▸ Aim of the exercise: Give back an exact copy of the entries beneath, minus the pictures.

▸ Source material:
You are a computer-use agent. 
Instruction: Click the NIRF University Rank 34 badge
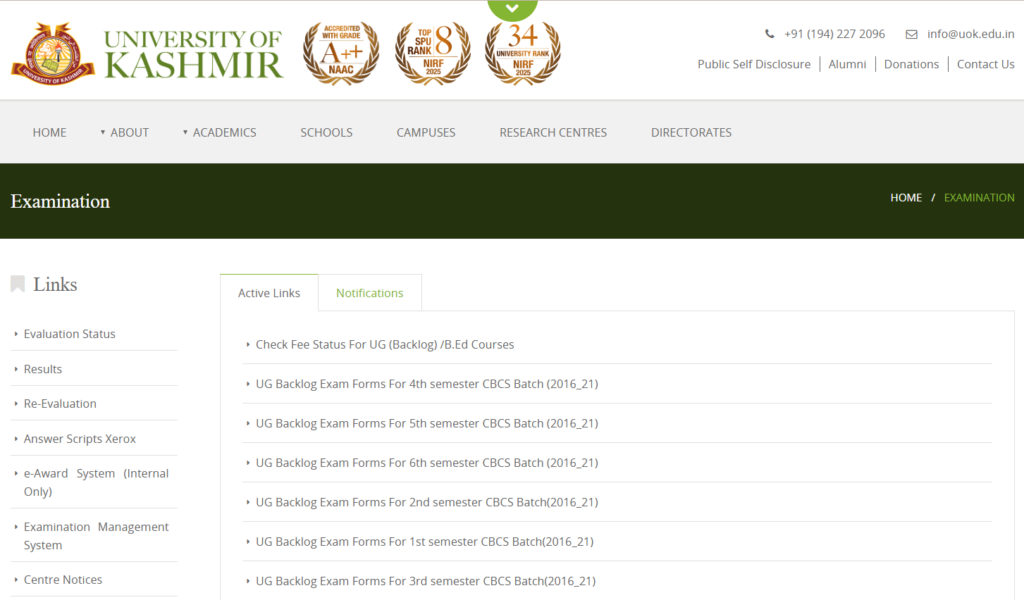(x=522, y=54)
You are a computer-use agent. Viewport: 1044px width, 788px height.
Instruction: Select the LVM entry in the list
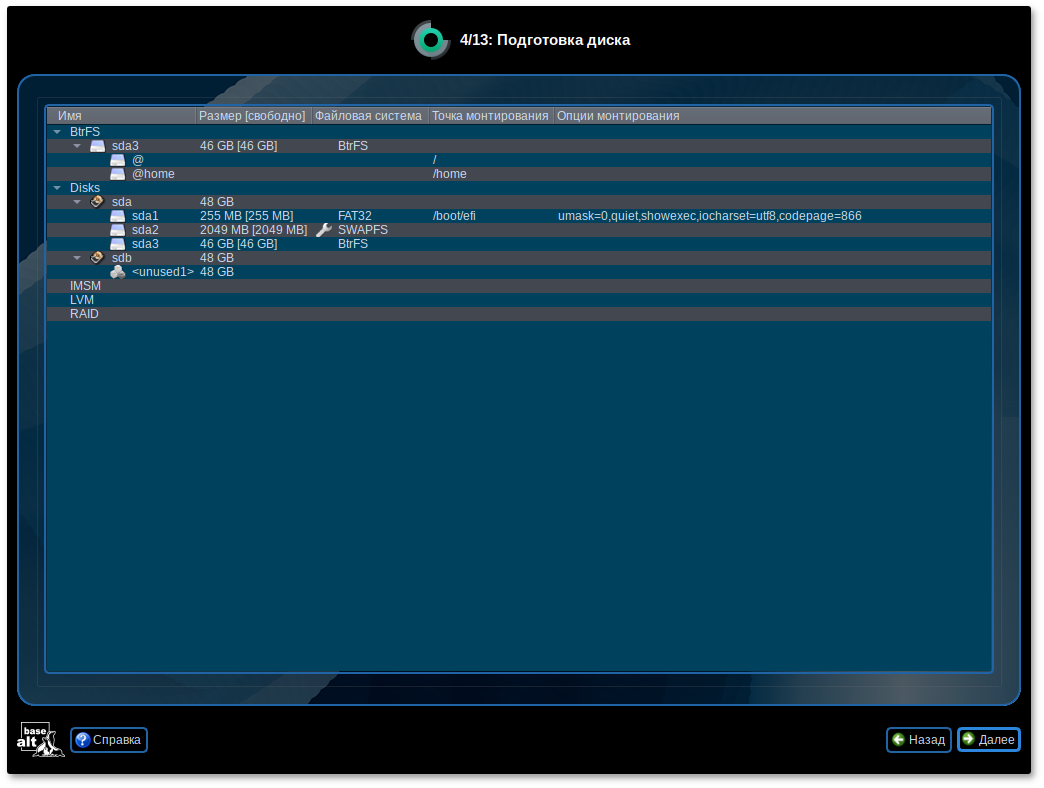[x=82, y=299]
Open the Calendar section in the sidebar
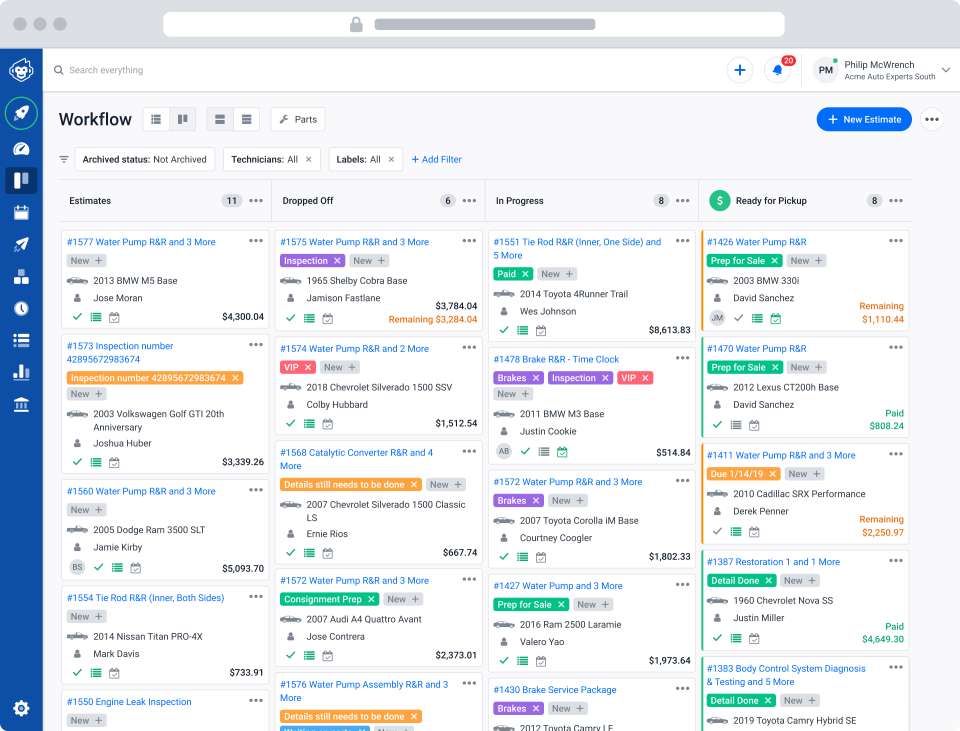 [21, 212]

▸ Answer for the task:
You are a computer-use agent. 
Instruction: Click the NIRF University Rank 34 badge
(x=522, y=54)
You are a computer-use agent. Viewport: 1044px width, 788px height.
Instruction: Select the LVM entry in the list
[x=82, y=299]
Open the Calendar section in the sidebar
 [21, 212]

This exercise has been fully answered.